The answer must match the listing exactly, with every line written out again.

____ DATA FOR THIS TASK

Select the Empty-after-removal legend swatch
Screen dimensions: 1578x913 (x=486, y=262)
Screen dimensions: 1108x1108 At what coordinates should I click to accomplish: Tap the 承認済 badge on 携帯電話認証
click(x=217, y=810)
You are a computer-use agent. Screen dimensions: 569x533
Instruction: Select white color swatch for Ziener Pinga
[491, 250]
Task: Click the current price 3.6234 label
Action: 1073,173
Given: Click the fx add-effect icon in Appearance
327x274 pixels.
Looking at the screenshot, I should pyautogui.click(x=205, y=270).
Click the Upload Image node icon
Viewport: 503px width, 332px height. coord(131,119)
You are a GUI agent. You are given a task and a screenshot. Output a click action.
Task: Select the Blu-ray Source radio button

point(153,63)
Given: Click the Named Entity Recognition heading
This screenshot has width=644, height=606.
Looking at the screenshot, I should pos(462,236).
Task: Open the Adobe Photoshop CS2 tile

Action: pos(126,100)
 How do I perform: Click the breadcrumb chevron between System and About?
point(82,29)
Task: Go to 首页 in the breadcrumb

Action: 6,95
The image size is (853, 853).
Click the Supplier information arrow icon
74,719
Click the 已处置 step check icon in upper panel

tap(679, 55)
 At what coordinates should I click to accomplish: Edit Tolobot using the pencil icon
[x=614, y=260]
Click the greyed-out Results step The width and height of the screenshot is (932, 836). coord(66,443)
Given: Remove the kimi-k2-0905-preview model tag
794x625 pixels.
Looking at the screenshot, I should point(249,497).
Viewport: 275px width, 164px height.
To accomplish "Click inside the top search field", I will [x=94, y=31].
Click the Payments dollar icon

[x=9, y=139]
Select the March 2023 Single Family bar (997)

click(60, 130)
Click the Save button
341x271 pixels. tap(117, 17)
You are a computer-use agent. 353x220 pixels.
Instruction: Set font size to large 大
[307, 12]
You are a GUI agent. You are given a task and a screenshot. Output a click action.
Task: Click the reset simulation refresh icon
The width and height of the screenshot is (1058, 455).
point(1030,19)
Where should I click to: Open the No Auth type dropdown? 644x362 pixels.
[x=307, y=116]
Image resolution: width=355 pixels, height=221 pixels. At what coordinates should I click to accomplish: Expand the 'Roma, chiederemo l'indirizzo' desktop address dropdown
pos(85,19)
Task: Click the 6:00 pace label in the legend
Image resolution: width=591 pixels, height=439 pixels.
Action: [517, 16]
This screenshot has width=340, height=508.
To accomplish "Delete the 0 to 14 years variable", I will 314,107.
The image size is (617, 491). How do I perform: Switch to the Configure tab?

________

> _YOUR SOLUTION_
Select the Empty-after-removal legend swatch
Screen dimensions: 1578x913 (x=486, y=262)
Screen dimensions: 1108x1108 At what coordinates should I click to accomplish: Tap the 承認済 badge on 携帯電話認証
click(x=217, y=810)
You are a computer-use agent. Screen dimensions: 569x533
Instruction: Select white color swatch for Ziener Pinga
[491, 250]
Task: Click the current price 3.6234 label
Action: 1073,173
Given: Click the fx add-effect icon in Appearance
327x274 pixels.
Looking at the screenshot, I should pyautogui.click(x=205, y=270).
Click the Upload Image node icon
Viewport: 503px width, 332px height. coord(131,119)
You are a GUI agent. You are given a task and a screenshot. Output a click action.
Task: Select the Blu-ray Source radio button

point(153,63)
Given: Click the Named Entity Recognition heading
This screenshot has width=644, height=606.
Looking at the screenshot, I should pos(462,236).
Task: Open the Adobe Photoshop CS2 tile

Action: pos(126,100)
 How do I perform: Click the breadcrumb chevron between System and About?
point(82,29)
Task: Go to 首页 in the breadcrumb

Action: 6,95
The image size is (853, 853).
Click the Supplier information arrow icon
74,719
Click the 已处置 step check icon in upper panel

tap(679, 55)
 At what coordinates should I click to accomplish: Edit Tolobot using the pencil icon
[x=614, y=260]
Click the greyed-out Results step The width and height of the screenshot is (932, 836). coord(66,443)
Given: Remove the kimi-k2-0905-preview model tag
794x625 pixels.
Looking at the screenshot, I should point(249,497).
Viewport: 275px width, 164px height.
To accomplish "Click inside the top search field", I will [x=94, y=31].
Click the Payments dollar icon

[x=9, y=139]
Select the March 2023 Single Family bar (997)

click(60, 130)
Click the Save button
341x271 pixels. tap(117, 17)
You are a computer-use agent. 353x220 pixels.
Instruction: Set font size to large 大
[307, 12]
You are a GUI agent. You are given a task and a screenshot. Output a click action.
Task: Click the reset simulation refresh icon
The width and height of the screenshot is (1058, 455).
point(1030,19)
Where should I click to: Open the No Auth type dropdown? 644x362 pixels.
[x=307, y=116]
Image resolution: width=355 pixels, height=221 pixels. At what coordinates should I click to accomplish: Expand the 'Roma, chiederemo l'indirizzo' desktop address dropdown
pos(85,19)
Task: Click the 6:00 pace label in the legend
Image resolution: width=591 pixels, height=439 pixels.
Action: [517, 16]
This screenshot has width=340, height=508.
To accomplish "Delete the 0 to 14 years variable", I will 314,107.
The image size is (617, 491). How do I perform: Switch to the Configure tab?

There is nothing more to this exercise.